## The task
Reproduce the passage on Google's ALTS protocol from "ALTS has been" to "and 1.3 protocols." word for word.

## Document passage
☆ ☆ ☆ ☆ ☆
Google has deployed authentication and encryption for communication between its services, developing a customer transport layer security (TLS) protocol.

Google encrypts service-to-service communications

Its application layer transport security (ALTS) protocol is used to secure remote procedure calls (RPCs) within Google's cloud infrastruture.

Google said it started developing ALTS in 2007, and went with a custom security solution rather than the standard transport layer security (TLS) in the pursuit of less complexity in design and implemention.

As such, ALTS makes it easier to monitor bugs and vulnerabilities through manual code inspection or extensive fuzzing.

ALTS has been tailored for Google's production environment, and some compromises have been made to cater for this, resulting in trade-offs compared to the industry standard TLS 1.2 and 1.3 protocols.

The company said that by design, the ALTS handshake protocol is susceptible to key compromise impersonation (KCI) attacks; where an attacker who compromises the private Diffie-Hellman resumption key of a workload can use the credential to authenticate fake workloads as legitimate ones to other tasks.

Enabling protection against KCI attacks would only be worthwhile in environments where encrypted workload resumption is not desired, Google said.
☆ ☆ ☆ ☆ ☆
## Data section
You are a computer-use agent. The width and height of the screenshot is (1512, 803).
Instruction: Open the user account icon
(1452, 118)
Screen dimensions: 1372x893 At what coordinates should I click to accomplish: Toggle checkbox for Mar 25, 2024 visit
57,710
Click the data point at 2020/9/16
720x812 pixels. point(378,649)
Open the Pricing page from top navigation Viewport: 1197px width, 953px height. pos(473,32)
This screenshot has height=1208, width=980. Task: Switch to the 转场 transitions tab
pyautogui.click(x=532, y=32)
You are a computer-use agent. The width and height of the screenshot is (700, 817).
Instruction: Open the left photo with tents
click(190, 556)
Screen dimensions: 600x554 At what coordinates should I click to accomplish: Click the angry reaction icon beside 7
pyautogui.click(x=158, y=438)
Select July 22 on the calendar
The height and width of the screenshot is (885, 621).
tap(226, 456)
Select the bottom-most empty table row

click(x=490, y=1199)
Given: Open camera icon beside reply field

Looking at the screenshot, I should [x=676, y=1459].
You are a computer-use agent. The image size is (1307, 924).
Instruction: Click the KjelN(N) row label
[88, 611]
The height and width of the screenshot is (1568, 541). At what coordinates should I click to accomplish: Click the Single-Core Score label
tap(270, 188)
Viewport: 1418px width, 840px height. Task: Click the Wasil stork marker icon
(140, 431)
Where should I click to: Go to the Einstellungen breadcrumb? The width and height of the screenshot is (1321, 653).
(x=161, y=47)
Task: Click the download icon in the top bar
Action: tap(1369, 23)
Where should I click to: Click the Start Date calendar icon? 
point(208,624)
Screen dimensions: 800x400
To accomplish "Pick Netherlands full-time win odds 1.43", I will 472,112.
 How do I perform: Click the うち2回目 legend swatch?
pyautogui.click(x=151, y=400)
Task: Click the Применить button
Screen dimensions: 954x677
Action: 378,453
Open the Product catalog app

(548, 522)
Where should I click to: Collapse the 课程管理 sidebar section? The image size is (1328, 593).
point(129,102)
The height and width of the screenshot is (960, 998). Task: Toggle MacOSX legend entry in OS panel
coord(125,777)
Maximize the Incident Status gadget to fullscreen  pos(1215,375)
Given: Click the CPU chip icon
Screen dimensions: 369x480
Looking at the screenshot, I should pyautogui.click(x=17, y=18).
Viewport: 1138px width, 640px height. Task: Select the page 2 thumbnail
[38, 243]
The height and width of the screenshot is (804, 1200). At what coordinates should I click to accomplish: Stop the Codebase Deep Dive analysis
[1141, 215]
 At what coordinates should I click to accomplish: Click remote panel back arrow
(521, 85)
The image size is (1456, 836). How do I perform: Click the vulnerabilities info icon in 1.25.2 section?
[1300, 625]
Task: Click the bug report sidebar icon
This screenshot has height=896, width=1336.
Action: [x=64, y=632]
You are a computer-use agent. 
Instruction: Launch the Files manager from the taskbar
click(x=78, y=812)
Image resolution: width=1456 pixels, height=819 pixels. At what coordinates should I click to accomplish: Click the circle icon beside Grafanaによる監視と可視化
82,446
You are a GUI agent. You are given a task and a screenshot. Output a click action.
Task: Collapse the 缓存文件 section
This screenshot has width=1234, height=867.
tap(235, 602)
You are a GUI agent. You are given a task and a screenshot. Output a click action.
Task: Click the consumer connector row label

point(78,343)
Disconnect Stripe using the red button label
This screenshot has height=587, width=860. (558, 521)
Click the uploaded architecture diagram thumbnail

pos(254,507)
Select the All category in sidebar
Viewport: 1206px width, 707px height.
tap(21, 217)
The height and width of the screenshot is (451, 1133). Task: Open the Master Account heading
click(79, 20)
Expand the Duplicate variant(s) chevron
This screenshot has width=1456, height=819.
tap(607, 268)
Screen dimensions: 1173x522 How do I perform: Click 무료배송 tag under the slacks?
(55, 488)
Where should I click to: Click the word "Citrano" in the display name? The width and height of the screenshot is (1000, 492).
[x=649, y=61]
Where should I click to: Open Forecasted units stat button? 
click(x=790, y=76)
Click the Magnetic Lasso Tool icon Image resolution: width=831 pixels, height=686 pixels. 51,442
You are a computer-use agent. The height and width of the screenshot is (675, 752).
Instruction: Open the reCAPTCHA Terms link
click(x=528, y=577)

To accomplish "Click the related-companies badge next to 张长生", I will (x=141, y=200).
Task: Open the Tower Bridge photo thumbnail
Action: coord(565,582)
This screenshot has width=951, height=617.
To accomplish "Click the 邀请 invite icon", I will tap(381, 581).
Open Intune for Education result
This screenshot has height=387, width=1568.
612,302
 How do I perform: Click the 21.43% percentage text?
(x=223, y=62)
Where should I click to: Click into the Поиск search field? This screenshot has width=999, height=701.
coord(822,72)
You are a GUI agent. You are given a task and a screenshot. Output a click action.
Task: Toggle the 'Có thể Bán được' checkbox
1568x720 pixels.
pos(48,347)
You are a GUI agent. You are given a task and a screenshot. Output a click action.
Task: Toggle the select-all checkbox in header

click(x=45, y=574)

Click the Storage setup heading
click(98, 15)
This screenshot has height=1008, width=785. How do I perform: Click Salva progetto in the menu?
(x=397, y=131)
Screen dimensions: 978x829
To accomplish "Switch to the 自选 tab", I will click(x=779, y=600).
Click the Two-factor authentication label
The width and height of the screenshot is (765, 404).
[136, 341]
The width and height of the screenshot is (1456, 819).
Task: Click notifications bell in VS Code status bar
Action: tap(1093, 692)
☆ ☆ ☆ ☆ ☆
## Task response
ALTS has been tailored for Google's production environment, and some compromises have been made to cater for this, resulting in trade-offs compared to the industry standard TLS 1.2 and 1.3 protocols.